In the records that follow, the lines from the one containing "At what coordinates should I click to accomplish: Click in" to the one containing "Given: Click the Save button", inclusive, are to be given again exactly.

Segment Start: Data

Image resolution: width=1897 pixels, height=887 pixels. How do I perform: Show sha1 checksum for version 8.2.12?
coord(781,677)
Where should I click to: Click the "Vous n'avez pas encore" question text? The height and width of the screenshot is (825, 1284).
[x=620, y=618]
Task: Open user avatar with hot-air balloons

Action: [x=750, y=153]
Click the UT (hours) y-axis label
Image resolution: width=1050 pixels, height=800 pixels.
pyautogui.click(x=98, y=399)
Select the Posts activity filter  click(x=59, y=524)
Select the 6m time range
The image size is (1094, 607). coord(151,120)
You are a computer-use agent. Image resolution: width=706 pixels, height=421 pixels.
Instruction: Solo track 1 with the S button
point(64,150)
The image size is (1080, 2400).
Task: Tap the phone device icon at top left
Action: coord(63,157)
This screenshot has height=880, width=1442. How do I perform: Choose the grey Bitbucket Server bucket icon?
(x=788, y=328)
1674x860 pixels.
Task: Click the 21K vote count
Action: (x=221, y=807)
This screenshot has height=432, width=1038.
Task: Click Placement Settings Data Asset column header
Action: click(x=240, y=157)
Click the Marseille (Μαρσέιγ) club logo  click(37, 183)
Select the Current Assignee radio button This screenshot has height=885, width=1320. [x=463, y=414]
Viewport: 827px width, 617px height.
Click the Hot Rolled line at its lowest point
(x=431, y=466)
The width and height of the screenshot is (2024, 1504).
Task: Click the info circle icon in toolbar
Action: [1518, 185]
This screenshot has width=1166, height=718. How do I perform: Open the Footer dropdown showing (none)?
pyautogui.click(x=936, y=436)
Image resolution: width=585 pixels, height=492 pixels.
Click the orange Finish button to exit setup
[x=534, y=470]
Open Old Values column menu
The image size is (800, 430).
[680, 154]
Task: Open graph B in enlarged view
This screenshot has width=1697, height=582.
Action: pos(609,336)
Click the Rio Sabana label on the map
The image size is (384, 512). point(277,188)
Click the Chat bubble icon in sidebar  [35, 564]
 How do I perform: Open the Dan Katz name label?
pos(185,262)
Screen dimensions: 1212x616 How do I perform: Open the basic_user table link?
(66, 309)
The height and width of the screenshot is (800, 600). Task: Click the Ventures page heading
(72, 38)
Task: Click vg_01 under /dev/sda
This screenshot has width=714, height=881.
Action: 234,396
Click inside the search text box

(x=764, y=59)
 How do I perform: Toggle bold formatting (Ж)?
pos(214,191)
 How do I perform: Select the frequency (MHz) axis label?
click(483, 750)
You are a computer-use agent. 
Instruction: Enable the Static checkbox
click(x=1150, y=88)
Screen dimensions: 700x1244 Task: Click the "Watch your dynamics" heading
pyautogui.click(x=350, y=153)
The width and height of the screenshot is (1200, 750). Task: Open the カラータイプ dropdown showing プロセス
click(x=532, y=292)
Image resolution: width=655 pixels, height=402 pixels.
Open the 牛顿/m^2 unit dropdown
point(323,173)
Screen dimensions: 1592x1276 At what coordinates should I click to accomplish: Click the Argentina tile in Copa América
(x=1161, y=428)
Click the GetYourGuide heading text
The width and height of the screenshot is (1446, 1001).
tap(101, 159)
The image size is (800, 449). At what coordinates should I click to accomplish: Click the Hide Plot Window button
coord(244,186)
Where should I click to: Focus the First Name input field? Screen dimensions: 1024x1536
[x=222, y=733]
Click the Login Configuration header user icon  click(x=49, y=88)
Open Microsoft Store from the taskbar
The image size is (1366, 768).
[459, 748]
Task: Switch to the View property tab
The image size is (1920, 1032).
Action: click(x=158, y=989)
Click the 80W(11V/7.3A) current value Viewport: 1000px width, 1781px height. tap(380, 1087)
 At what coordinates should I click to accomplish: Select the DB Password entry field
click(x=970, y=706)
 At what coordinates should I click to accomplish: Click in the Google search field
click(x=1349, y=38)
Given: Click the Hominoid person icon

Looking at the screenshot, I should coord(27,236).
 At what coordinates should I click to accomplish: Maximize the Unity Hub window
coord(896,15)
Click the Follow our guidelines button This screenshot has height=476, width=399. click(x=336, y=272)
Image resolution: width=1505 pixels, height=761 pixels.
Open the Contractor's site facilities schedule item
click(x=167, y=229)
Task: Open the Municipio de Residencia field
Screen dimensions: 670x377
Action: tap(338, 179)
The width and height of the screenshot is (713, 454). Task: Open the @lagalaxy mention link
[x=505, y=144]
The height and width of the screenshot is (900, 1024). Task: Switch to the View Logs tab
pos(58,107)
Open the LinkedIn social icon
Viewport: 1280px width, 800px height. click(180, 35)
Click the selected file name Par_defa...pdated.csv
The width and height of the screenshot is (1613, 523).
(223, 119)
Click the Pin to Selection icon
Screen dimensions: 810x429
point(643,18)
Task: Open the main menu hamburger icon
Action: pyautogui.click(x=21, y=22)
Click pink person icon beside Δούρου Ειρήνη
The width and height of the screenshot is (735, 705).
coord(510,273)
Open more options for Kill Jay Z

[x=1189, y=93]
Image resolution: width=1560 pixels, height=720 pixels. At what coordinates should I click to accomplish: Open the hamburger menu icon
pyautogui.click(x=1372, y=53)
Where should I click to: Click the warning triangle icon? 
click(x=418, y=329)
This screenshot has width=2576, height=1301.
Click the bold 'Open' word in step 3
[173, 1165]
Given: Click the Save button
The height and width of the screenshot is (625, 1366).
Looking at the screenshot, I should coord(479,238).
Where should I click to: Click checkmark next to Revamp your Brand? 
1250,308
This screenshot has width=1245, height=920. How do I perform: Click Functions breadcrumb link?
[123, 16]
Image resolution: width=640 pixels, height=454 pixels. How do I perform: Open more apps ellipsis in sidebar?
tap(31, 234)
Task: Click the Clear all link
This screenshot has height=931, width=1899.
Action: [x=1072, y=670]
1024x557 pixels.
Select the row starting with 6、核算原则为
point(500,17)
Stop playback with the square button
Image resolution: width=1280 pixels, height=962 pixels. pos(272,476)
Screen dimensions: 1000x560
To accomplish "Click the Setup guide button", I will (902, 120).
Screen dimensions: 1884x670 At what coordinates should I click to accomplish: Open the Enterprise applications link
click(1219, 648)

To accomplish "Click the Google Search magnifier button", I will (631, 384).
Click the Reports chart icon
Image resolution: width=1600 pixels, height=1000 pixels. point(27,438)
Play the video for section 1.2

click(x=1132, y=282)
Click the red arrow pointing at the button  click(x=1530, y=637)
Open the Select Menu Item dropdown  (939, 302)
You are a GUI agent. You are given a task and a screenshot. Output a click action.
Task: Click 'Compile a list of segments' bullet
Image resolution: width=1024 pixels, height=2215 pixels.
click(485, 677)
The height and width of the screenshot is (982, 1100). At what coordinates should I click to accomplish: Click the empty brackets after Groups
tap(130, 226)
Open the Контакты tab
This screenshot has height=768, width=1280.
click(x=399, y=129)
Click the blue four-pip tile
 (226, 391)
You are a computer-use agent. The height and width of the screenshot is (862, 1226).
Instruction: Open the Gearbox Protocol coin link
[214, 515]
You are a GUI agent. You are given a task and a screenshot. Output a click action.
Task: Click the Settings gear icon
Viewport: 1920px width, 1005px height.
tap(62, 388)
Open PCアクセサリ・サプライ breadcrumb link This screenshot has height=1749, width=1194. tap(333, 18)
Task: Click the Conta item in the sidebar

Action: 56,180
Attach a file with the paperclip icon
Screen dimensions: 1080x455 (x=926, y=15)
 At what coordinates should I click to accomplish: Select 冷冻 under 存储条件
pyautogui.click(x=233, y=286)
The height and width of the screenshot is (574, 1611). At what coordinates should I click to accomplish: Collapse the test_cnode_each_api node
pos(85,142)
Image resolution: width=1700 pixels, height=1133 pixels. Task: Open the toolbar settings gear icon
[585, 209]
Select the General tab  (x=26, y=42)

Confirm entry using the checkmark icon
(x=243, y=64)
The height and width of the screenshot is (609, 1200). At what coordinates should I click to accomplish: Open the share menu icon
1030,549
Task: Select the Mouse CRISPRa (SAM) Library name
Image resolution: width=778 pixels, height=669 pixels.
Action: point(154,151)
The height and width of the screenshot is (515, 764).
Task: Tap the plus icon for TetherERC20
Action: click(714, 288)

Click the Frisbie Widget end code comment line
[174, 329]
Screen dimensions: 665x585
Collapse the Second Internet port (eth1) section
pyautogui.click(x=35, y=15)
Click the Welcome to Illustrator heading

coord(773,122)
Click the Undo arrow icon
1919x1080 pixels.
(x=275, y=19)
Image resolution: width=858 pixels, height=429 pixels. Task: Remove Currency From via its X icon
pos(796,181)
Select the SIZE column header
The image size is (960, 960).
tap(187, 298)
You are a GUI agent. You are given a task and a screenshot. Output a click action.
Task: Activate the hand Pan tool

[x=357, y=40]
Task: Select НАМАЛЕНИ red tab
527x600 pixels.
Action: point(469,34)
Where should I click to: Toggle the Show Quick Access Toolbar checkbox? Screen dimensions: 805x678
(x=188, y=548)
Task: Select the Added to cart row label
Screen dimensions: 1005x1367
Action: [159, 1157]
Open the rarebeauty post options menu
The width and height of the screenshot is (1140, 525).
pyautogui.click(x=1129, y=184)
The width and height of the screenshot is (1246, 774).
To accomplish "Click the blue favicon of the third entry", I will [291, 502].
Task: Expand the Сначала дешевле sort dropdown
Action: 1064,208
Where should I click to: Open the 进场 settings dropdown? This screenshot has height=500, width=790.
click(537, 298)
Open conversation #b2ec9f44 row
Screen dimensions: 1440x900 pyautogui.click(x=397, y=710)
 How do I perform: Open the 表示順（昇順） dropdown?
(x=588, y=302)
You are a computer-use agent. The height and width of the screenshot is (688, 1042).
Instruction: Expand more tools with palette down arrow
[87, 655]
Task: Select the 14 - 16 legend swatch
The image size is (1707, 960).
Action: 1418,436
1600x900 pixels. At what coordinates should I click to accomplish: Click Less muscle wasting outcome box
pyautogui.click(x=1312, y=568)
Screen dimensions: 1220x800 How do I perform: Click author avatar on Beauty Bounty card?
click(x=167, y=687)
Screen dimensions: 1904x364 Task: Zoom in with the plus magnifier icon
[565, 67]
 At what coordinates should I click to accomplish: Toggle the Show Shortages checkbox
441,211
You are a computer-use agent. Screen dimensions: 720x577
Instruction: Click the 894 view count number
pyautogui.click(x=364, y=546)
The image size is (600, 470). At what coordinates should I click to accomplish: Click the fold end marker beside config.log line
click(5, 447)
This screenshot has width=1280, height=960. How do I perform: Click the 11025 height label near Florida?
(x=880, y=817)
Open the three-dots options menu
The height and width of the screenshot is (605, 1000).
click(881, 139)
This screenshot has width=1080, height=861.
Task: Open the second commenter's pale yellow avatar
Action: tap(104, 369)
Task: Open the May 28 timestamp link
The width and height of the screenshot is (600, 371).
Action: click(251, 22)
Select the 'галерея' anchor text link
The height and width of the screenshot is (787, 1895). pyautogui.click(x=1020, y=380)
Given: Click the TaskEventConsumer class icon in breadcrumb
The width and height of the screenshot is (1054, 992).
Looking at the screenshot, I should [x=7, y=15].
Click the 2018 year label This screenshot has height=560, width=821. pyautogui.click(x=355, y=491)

Segment End: Data

* Written solution *
 At what coordinates should I click to accomplish: Click in the Google search field
click(x=1349, y=38)
Given: Click the Hominoid person icon

Looking at the screenshot, I should coord(27,236).
 At what coordinates should I click to accomplish: Maximize the Unity Hub window
coord(896,15)
Click the Follow our guidelines button This screenshot has height=476, width=399. click(x=336, y=272)
Image resolution: width=1505 pixels, height=761 pixels.
Open the Contractor's site facilities schedule item
click(x=167, y=229)
Task: Open the Municipio de Residencia field
Screen dimensions: 670x377
Action: tap(338, 179)
The width and height of the screenshot is (713, 454). Task: Open the @lagalaxy mention link
[x=505, y=144]
The height and width of the screenshot is (900, 1024). Task: Switch to the View Logs tab
pos(58,107)
Open the LinkedIn social icon
Viewport: 1280px width, 800px height. click(180, 35)
Click the selected file name Par_defa...pdated.csv
The width and height of the screenshot is (1613, 523).
(223, 119)
Click the Pin to Selection icon
Screen dimensions: 810x429
point(643,18)
Task: Open the main menu hamburger icon
Action: pyautogui.click(x=21, y=22)
Click pink person icon beside Δούρου Ειρήνη
The width and height of the screenshot is (735, 705).
coord(510,273)
Open more options for Kill Jay Z

[x=1189, y=93]
Image resolution: width=1560 pixels, height=720 pixels. At what coordinates should I click to accomplish: Open the hamburger menu icon
pyautogui.click(x=1372, y=53)
Where should I click to: Click the warning triangle icon? 
click(x=418, y=329)
This screenshot has width=2576, height=1301.
Click the bold 'Open' word in step 3
[173, 1165]
Given: Click the Save button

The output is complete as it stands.